• _Prompt_
Line by line, repeat the material below exactly and skip the images.

[[ Data, beginning ]]

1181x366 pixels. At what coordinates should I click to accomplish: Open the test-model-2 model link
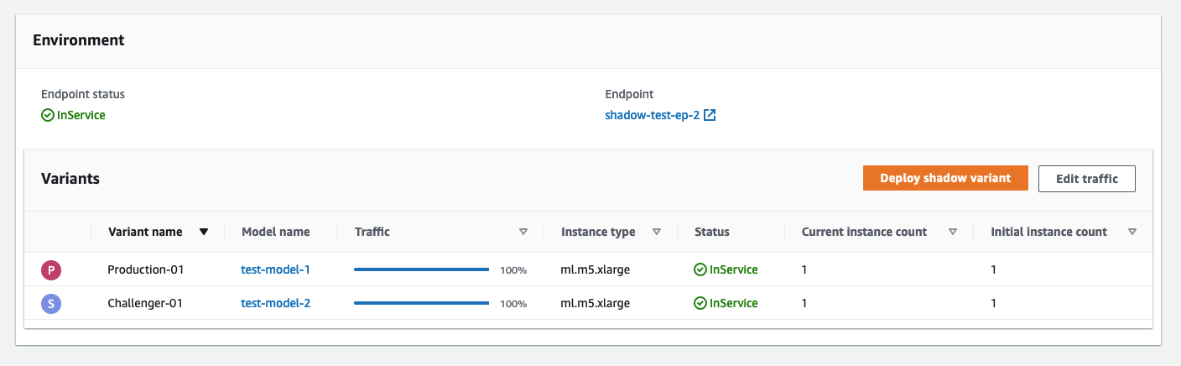coord(275,303)
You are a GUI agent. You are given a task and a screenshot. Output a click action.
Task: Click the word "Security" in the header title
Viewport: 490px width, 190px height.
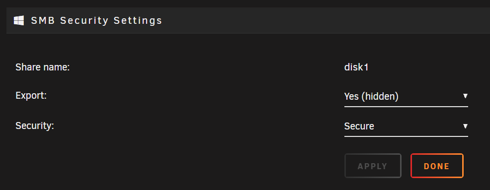pyautogui.click(x=84, y=21)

[[ Data, end ]]

• _Response to this task_
1181x366 pixels. At what coordinates should I click to accomplish: Open the test-model-2 model link
coord(275,303)
You are a GUI agent. You are given a task and a screenshot. Output a click action.
Task: Click the word "Security" in the header title
Viewport: 490px width, 190px height.
pyautogui.click(x=84, y=21)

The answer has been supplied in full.